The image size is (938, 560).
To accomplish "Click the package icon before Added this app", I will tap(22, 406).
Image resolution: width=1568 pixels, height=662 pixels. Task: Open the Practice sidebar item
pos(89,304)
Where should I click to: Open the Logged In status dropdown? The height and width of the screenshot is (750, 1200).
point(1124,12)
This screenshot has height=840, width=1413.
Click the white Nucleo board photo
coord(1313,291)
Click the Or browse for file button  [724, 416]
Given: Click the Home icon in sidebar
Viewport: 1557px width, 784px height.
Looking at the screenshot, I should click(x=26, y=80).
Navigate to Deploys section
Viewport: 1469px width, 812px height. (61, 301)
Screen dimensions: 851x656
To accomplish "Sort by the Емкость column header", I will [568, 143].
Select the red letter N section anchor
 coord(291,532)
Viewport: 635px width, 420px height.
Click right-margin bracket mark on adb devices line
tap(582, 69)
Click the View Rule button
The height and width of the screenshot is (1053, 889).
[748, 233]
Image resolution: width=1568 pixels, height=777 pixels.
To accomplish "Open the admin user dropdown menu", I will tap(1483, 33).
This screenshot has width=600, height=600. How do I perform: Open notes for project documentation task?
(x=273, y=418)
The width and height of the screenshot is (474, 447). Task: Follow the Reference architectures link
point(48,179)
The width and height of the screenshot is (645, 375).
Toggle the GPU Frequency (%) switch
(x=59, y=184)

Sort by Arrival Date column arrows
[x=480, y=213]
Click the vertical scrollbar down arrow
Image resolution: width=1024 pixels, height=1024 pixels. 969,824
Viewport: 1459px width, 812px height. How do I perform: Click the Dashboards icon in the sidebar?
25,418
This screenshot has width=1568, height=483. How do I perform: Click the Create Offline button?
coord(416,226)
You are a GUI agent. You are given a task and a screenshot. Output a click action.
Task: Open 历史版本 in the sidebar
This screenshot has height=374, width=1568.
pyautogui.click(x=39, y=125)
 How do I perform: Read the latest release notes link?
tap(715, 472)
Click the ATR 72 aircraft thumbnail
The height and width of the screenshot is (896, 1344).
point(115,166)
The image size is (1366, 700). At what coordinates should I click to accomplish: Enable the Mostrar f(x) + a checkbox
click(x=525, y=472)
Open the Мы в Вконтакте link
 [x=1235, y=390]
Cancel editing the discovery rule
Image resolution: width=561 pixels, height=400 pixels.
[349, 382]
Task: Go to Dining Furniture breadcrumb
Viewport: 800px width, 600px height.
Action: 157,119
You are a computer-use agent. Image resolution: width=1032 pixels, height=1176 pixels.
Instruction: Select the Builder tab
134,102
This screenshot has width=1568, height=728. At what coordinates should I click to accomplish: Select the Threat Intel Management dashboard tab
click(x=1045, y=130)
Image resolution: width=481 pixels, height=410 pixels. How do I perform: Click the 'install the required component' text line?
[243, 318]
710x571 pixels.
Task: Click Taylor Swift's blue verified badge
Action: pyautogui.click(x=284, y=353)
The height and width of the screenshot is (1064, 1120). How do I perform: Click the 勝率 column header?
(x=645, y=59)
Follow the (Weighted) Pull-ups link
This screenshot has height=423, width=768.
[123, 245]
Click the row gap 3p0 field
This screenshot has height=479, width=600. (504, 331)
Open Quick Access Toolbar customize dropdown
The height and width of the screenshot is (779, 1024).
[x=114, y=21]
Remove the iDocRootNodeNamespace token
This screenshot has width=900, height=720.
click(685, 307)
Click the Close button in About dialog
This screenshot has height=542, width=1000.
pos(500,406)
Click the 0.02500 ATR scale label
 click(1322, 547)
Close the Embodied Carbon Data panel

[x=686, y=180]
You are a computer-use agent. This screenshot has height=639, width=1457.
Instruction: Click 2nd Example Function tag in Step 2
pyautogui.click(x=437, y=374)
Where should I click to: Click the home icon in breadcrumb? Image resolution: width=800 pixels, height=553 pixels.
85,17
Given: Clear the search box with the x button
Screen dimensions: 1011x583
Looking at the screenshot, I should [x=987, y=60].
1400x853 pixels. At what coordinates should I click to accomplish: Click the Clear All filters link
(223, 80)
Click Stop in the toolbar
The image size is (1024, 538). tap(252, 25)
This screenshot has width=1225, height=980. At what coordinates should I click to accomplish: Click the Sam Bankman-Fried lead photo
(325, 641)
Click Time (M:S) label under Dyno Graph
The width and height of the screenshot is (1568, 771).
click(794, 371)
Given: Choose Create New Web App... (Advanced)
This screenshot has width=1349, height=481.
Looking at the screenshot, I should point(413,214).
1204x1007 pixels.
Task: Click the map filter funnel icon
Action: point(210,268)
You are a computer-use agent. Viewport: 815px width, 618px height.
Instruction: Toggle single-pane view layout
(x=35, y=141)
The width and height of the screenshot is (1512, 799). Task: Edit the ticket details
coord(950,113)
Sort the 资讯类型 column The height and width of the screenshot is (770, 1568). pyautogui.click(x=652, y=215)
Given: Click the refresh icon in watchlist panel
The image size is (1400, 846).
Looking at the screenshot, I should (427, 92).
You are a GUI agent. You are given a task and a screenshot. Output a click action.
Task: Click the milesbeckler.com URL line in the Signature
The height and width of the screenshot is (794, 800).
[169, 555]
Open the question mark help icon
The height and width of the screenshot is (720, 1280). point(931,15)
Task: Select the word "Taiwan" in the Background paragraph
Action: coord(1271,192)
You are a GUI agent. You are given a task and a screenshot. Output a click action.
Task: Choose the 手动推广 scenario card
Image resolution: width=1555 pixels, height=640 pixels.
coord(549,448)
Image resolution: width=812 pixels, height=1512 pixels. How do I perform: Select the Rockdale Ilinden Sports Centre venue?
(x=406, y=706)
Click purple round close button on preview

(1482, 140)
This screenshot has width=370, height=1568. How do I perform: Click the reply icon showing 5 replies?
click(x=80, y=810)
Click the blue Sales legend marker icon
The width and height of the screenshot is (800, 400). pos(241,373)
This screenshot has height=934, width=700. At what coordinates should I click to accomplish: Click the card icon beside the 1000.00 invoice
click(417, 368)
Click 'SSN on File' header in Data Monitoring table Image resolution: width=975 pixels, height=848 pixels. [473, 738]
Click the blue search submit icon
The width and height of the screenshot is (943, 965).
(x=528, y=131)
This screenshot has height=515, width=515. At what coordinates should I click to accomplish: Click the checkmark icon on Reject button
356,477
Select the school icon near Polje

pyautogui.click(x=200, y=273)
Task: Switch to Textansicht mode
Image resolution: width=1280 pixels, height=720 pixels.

━━━━━━━━━━━━━━━━━━━━━━━━━━━━━━

Print all of the lines above exactly as they appear, without any changes.

#### [Answer for this exercise]
The image size is (938, 560).
To accomplish "Click the package icon before Added this app", I will tap(22, 406).
Image resolution: width=1568 pixels, height=662 pixels. Task: Open the Practice sidebar item
pos(89,304)
Where should I click to: Open the Logged In status dropdown? The height and width of the screenshot is (750, 1200).
point(1124,12)
This screenshot has height=840, width=1413.
Click the white Nucleo board photo
coord(1313,291)
Click the Or browse for file button  [724, 416]
Given: Click the Home icon in sidebar
Viewport: 1557px width, 784px height.
Looking at the screenshot, I should click(x=26, y=80).
Navigate to Deploys section
Viewport: 1469px width, 812px height. (61, 301)
Screen dimensions: 851x656
To accomplish "Sort by the Емкость column header", I will [568, 143].
Select the red letter N section anchor
 coord(291,532)
Viewport: 635px width, 420px height.
Click right-margin bracket mark on adb devices line
tap(582, 69)
Click the View Rule button
The height and width of the screenshot is (1053, 889).
[748, 233]
Image resolution: width=1568 pixels, height=777 pixels.
To accomplish "Open the admin user dropdown menu", I will tap(1483, 33).
This screenshot has width=600, height=600. How do I perform: Open notes for project documentation task?
(x=273, y=418)
The width and height of the screenshot is (474, 447). Task: Follow the Reference architectures link
point(48,179)
The width and height of the screenshot is (645, 375).
Toggle the GPU Frequency (%) switch
(x=59, y=184)

Sort by Arrival Date column arrows
[x=480, y=213]
Click the vertical scrollbar down arrow
Image resolution: width=1024 pixels, height=1024 pixels. 969,824
Viewport: 1459px width, 812px height. How do I perform: Click the Dashboards icon in the sidebar?
25,418
This screenshot has width=1568, height=483. How do I perform: Click the Create Offline button?
coord(416,226)
You are a GUI agent. You are given a task and a screenshot. Output a click action.
Task: Open 历史版本 in the sidebar
This screenshot has height=374, width=1568.
pyautogui.click(x=39, y=125)
 How do I perform: Read the latest release notes link?
tap(715, 472)
Click the ATR 72 aircraft thumbnail
The height and width of the screenshot is (896, 1344).
point(115,166)
The image size is (1366, 700). At what coordinates should I click to accomplish: Enable the Mostrar f(x) + a checkbox
click(x=525, y=472)
Open the Мы в Вконтакте link
 [x=1235, y=390]
Cancel editing the discovery rule
Image resolution: width=561 pixels, height=400 pixels.
[349, 382]
Task: Go to Dining Furniture breadcrumb
Viewport: 800px width, 600px height.
Action: 157,119
You are a computer-use agent. Image resolution: width=1032 pixels, height=1176 pixels.
Instruction: Select the Builder tab
134,102
This screenshot has width=1568, height=728. At what coordinates should I click to accomplish: Select the Threat Intel Management dashboard tab
click(x=1045, y=130)
Image resolution: width=481 pixels, height=410 pixels. How do I perform: Click the 'install the required component' text line?
[243, 318]
710x571 pixels.
Task: Click Taylor Swift's blue verified badge
Action: pyautogui.click(x=284, y=353)
The height and width of the screenshot is (1064, 1120). How do I perform: Click the 勝率 column header?
(x=645, y=59)
Follow the (Weighted) Pull-ups link
This screenshot has height=423, width=768.
[123, 245]
Click the row gap 3p0 field
This screenshot has height=479, width=600. (504, 331)
Open Quick Access Toolbar customize dropdown
The height and width of the screenshot is (779, 1024).
[x=114, y=21]
Remove the iDocRootNodeNamespace token
This screenshot has width=900, height=720.
click(685, 307)
Click the Close button in About dialog
This screenshot has height=542, width=1000.
pos(500,406)
Click the 0.02500 ATR scale label
 click(1322, 547)
Close the Embodied Carbon Data panel

[x=686, y=180]
You are a computer-use agent. This screenshot has height=639, width=1457.
Instruction: Click 2nd Example Function tag in Step 2
pyautogui.click(x=437, y=374)
Where should I click to: Click the home icon in breadcrumb? Image resolution: width=800 pixels, height=553 pixels.
85,17
Given: Clear the search box with the x button
Screen dimensions: 1011x583
Looking at the screenshot, I should [x=987, y=60].
1400x853 pixels. At what coordinates should I click to accomplish: Click the Clear All filters link
(223, 80)
Click Stop in the toolbar
The image size is (1024, 538). tap(252, 25)
This screenshot has width=1225, height=980. At what coordinates should I click to accomplish: Click the Sam Bankman-Fried lead photo
(325, 641)
Click Time (M:S) label under Dyno Graph
The width and height of the screenshot is (1568, 771).
click(794, 371)
Given: Choose Create New Web App... (Advanced)
This screenshot has width=1349, height=481.
Looking at the screenshot, I should point(413,214).
1204x1007 pixels.
Task: Click the map filter funnel icon
Action: point(210,268)
You are a computer-use agent. Viewport: 815px width, 618px height.
Instruction: Toggle single-pane view layout
(x=35, y=141)
The width and height of the screenshot is (1512, 799). Task: Edit the ticket details
coord(950,113)
Sort the 资讯类型 column The height and width of the screenshot is (770, 1568). pyautogui.click(x=652, y=215)
Given: Click the refresh icon in watchlist panel
The image size is (1400, 846).
Looking at the screenshot, I should (427, 92).
You are a GUI agent. You are given a task and a screenshot. Output a click action.
Task: Click the milesbeckler.com URL line in the Signature
The height and width of the screenshot is (794, 800).
[169, 555]
Open the question mark help icon
The height and width of the screenshot is (720, 1280). point(931,15)
Task: Select the word "Taiwan" in the Background paragraph
Action: coord(1271,192)
You are a GUI agent. You are given a task and a screenshot. Output a click action.
Task: Choose the 手动推广 scenario card
Image resolution: width=1555 pixels, height=640 pixels.
coord(549,448)
Image resolution: width=812 pixels, height=1512 pixels. How do I perform: Select the Rockdale Ilinden Sports Centre venue?
(x=406, y=706)
Click purple round close button on preview

(1482, 140)
This screenshot has width=370, height=1568. How do I perform: Click the reply icon showing 5 replies?
click(x=80, y=810)
Click the blue Sales legend marker icon
The width and height of the screenshot is (800, 400). pos(241,373)
This screenshot has height=934, width=700. At what coordinates should I click to accomplish: Click the card icon beside the 1000.00 invoice
click(417, 368)
Click 'SSN on File' header in Data Monitoring table Image resolution: width=975 pixels, height=848 pixels. [473, 738]
Click the blue search submit icon
The width and height of the screenshot is (943, 965).
(x=528, y=131)
This screenshot has height=515, width=515. At what coordinates should I click to accomplish: Click the checkmark icon on Reject button
356,477
Select the school icon near Polje

pyautogui.click(x=200, y=273)
Task: Switch to Textansicht mode
Image resolution: width=1280 pixels, height=720 pixels.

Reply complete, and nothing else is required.